Stored dataset items
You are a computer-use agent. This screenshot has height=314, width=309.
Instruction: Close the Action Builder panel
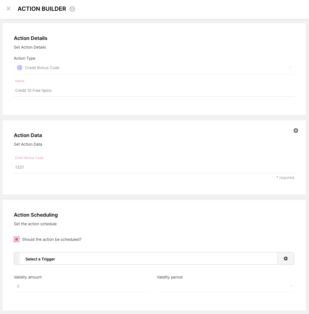click(9, 9)
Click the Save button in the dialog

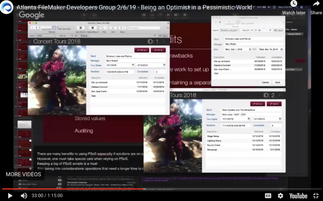click(277, 82)
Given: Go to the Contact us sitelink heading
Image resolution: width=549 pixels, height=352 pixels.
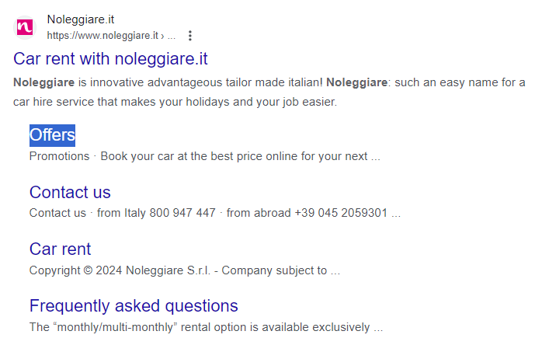Looking at the screenshot, I should (70, 193).
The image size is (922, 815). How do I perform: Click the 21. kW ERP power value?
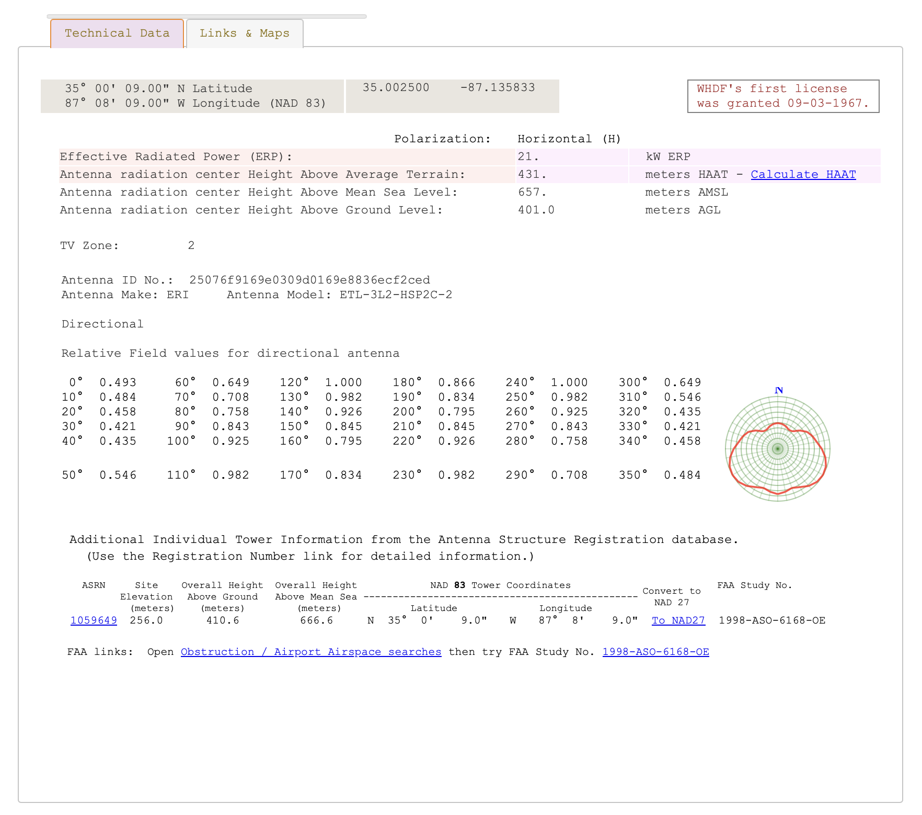(x=528, y=157)
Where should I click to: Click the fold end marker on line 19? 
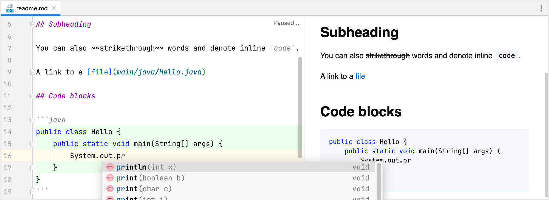(x=32, y=191)
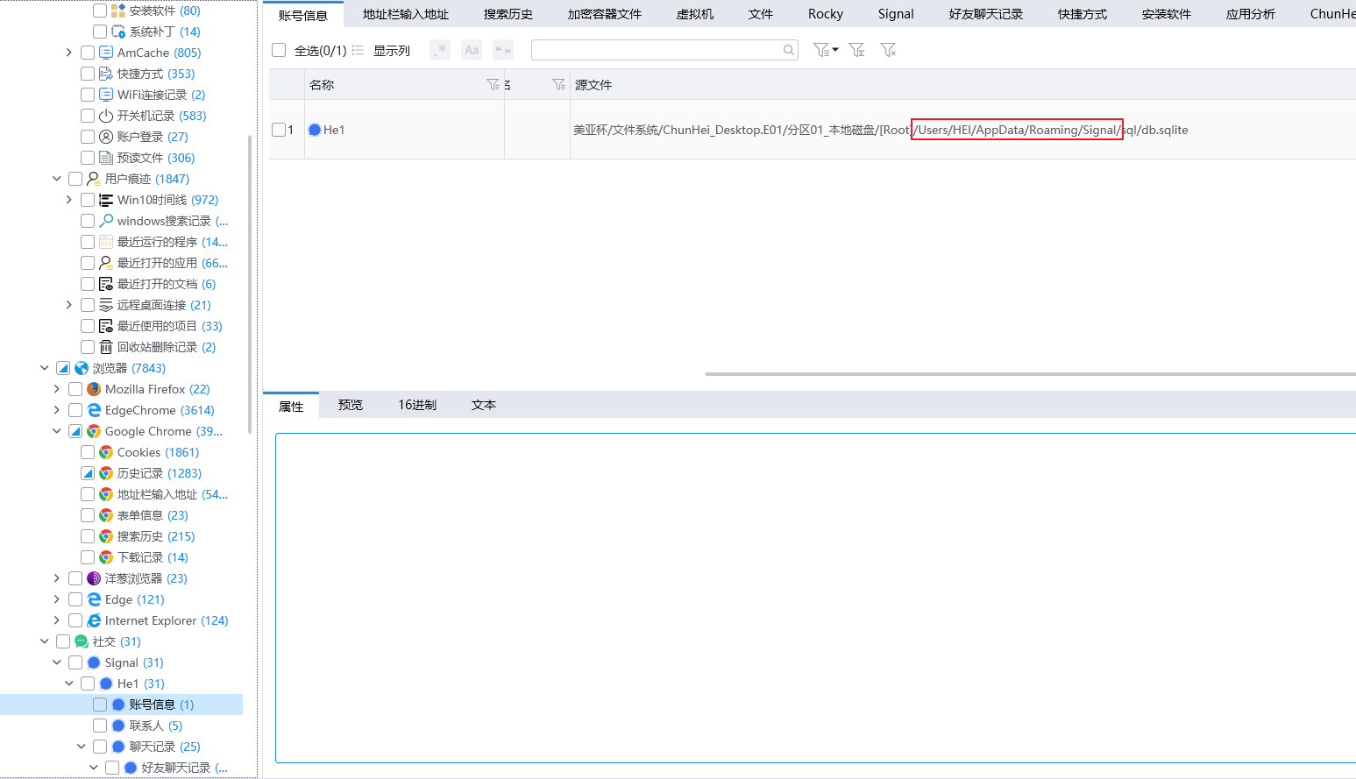The width and height of the screenshot is (1356, 779).
Task: Click filter icon in 名称 column header
Action: pos(493,84)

EXERCISE REQUIREMENTS: Please give the records again word for word, omitting all images.

REPLY TO THE EXERCISE:
You are a computer-use agent. This screenshot has height=314, width=309.
Instruction: Close the Action Builder panel
click(9, 9)
Click the Save button in the dialog

click(277, 82)
Given: Go to the Contact us sitelink heading
Image resolution: width=549 pixels, height=352 pixels.
Looking at the screenshot, I should (70, 193).
The image size is (922, 815). How do I perform: Click the 21. kW ERP power value?
(x=528, y=157)
Where should I click to: Click the fold end marker on line 19? 
(x=32, y=191)
The width and height of the screenshot is (1356, 779).
Task: Click filter icon in 名称 column header
Action: pos(493,84)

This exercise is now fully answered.